While addressing the shareholders, the company’s Chairman, Mr Chris Vonwiller, highlighted the 2018 financial performance of the company. In 2018, the company’s revenues increased by 119% to $364.3 million, which includes a full-year contribution from Leapforce, which the company acquired in late 2017. During the year, the company’s underlying EBITDA grew from $28.1 million to $71.3 million, representing an increase of 153%. The statutory EBITDA increased 206% to $68.1 million as compared to pcp.
Revenue and Underlying Earnings (Source: Company Reports)
During the year, the company’s underlying EBITDA margin increased from 16.9% to 19.6%, due to scale and technology-led improvements provided by the Leapforce acquisition. At the end of 2018, the company had a strong balance sheet with a cash balance of $40.0 million.
During the year, the company successfully completed the acquisition of Figure Eight, a Silicon Valley best of class machine learning software platform, which uses highly automated annotation tools to transform unstructured text, image, audio and video data into highly customised, high-quality artificial intelligence training data. The platform is offered to a wide range of customers on a subscription basis.
The company now has a presence in China, including software development professionals and operational staff.
The Chairman has advised that the company is ready to participate in the dramatic growth of artificial intelligence and machine learning adoption in China. Appen’s China office is structurally separate from its global business to enable it to react to local market conditions and protect data privacy.
The company has reduced its unit cost base and sharpened its responsiveness to evolving customer requirements. Further, the company has broadened its client base, with new sources of revenue, part of which is SaaS regularly recurring revenue. The company is now focused on the diversity of revenue sources and revenue types. In the case of the capital raise for the recent Figure Eight acquisition, the company provided for a Share Purchase Plan, which was limited to $15 million.
The strategic acquisitions in the last three years have positioned the company to support client needs for high levels of data security and large volumes of data.
Both Leapforce and Figure Eight acquisitions have added key skills and areas of experience. The company’s workforce has now grown to 513 full-time employees, up from 374 at the end of 2017.

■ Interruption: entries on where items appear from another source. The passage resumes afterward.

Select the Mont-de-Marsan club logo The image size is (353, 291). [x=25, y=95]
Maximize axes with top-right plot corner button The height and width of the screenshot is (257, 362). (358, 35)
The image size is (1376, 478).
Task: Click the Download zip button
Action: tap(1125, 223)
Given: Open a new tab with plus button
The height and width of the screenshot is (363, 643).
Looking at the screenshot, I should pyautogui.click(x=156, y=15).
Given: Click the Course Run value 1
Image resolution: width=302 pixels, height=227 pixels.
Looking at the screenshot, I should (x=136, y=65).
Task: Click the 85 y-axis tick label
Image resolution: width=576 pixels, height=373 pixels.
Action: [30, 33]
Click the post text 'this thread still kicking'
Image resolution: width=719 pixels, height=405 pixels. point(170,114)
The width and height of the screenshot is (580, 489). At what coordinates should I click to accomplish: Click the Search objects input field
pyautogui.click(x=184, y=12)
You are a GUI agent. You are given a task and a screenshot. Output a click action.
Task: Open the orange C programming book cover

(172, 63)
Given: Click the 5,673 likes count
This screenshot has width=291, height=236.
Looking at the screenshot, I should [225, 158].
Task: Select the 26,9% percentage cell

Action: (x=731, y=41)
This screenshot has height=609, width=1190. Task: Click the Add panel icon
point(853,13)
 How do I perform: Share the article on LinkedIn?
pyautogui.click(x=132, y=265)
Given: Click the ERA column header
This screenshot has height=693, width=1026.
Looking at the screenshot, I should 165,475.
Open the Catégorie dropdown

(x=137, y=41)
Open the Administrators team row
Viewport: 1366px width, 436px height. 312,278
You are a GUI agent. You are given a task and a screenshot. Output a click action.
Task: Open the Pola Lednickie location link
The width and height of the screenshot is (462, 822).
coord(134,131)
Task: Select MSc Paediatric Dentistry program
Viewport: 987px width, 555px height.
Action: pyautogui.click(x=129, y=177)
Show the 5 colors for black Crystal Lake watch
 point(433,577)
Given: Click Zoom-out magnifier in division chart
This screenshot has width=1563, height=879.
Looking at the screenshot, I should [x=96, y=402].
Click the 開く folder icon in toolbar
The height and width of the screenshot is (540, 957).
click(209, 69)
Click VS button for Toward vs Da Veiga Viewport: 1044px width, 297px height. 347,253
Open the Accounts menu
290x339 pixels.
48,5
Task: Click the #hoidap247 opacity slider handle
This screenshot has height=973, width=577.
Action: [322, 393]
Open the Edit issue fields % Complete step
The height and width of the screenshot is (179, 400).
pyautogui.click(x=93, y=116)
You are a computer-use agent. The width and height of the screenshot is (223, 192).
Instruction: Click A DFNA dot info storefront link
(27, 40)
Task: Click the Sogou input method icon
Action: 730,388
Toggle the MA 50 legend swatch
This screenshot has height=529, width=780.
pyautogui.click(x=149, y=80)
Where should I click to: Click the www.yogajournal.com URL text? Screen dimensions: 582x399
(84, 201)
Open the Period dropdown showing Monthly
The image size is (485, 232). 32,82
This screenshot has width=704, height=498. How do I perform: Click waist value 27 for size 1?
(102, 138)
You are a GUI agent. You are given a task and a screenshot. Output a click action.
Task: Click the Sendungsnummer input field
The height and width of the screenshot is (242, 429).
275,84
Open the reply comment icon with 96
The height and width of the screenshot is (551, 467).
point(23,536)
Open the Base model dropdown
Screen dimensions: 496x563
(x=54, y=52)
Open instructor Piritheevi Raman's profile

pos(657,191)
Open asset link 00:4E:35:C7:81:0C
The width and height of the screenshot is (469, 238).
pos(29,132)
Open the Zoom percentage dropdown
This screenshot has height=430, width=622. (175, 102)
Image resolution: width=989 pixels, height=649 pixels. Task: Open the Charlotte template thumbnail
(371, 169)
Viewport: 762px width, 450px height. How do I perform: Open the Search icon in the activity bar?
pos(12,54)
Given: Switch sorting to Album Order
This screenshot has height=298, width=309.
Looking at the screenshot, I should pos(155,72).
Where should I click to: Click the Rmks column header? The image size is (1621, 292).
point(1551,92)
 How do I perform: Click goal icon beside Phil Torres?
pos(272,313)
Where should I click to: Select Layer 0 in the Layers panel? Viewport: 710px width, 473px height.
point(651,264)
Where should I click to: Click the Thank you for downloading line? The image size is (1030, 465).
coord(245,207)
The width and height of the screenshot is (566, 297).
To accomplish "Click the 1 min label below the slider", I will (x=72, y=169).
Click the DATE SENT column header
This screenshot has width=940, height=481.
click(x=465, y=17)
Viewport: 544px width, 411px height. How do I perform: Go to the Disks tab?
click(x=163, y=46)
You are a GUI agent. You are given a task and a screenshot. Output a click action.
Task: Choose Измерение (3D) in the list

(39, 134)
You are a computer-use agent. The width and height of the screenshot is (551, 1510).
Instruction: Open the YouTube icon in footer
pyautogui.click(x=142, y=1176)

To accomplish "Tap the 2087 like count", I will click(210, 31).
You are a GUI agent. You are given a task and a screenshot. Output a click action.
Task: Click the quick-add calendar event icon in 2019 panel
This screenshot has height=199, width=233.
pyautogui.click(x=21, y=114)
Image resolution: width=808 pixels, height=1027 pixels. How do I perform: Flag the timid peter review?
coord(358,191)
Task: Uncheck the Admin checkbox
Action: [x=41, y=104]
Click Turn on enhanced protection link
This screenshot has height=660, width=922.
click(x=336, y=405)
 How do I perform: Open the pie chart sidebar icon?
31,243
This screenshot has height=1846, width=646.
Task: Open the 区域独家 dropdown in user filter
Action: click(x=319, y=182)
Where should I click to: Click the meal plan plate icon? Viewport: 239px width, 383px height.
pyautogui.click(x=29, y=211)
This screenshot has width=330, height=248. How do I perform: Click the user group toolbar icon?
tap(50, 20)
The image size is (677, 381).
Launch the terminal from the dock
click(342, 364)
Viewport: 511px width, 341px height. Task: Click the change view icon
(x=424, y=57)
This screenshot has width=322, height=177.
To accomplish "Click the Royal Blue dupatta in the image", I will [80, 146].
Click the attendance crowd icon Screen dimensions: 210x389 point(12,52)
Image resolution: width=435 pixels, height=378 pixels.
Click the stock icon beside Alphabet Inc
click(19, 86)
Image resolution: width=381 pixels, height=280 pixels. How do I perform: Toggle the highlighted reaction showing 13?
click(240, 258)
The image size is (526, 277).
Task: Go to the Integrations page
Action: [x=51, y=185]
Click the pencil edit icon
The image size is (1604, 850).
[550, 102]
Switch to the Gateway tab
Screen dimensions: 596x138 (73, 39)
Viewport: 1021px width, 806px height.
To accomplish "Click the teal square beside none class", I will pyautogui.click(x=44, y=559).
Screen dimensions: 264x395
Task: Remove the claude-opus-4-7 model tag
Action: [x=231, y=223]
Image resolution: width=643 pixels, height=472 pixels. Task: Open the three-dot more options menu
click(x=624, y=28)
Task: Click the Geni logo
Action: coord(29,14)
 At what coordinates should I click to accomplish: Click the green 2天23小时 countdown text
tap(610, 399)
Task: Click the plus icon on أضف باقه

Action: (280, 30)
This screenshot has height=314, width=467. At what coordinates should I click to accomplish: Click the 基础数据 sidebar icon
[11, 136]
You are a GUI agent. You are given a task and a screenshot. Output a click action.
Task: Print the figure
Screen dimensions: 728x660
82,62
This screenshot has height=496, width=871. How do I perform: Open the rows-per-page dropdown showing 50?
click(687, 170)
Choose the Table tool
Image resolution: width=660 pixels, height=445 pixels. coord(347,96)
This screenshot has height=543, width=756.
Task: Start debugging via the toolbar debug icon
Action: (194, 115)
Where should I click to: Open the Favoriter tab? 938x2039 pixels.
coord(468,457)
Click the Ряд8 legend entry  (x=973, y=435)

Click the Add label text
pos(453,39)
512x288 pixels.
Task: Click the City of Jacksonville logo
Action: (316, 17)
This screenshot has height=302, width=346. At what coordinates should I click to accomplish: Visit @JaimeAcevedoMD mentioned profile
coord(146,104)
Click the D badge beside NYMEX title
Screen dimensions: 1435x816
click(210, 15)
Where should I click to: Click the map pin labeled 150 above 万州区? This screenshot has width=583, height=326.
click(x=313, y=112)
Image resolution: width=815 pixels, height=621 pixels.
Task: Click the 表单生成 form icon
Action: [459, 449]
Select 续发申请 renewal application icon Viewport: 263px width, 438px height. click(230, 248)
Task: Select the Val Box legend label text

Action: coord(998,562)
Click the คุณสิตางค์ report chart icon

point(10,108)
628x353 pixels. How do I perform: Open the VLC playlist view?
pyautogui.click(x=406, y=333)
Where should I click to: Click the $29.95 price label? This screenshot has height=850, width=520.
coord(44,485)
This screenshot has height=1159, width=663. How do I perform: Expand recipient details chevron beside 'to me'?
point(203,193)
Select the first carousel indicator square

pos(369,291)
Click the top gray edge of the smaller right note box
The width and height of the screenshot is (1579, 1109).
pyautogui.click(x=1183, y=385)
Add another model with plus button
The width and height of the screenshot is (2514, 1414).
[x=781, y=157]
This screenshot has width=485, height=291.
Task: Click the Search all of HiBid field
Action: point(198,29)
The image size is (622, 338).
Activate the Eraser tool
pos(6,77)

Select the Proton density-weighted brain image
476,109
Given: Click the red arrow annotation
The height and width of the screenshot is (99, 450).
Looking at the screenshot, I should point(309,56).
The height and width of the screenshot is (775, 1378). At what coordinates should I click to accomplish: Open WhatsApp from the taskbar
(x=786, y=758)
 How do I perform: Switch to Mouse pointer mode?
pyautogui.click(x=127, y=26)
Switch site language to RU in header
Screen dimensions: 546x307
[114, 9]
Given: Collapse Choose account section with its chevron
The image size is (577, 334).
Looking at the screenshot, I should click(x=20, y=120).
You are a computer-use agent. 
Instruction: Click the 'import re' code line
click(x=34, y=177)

Now, let’s have a glance at the company’s stock performance and the returns it has posted over the past few months. The stock is trading at a price of $26.030, down 6.636% during the day’s trade with a market capitalisation of ~$3.37 billion as on 31st May 2019. The counter opened the day at $29.100 and reached the day’s high at $29.700 and touched a day’s low at $25.470, with a daily volume of ~2,246,382. The stock has provided a YTD return of 117.81% and also posted returns of 100.58%, 15.93% and 10.11% over the past six months, three and one-month period, respectively. Its 52-week high and low price stands at $29.700 and $9.600, with an average volume of ~797,324.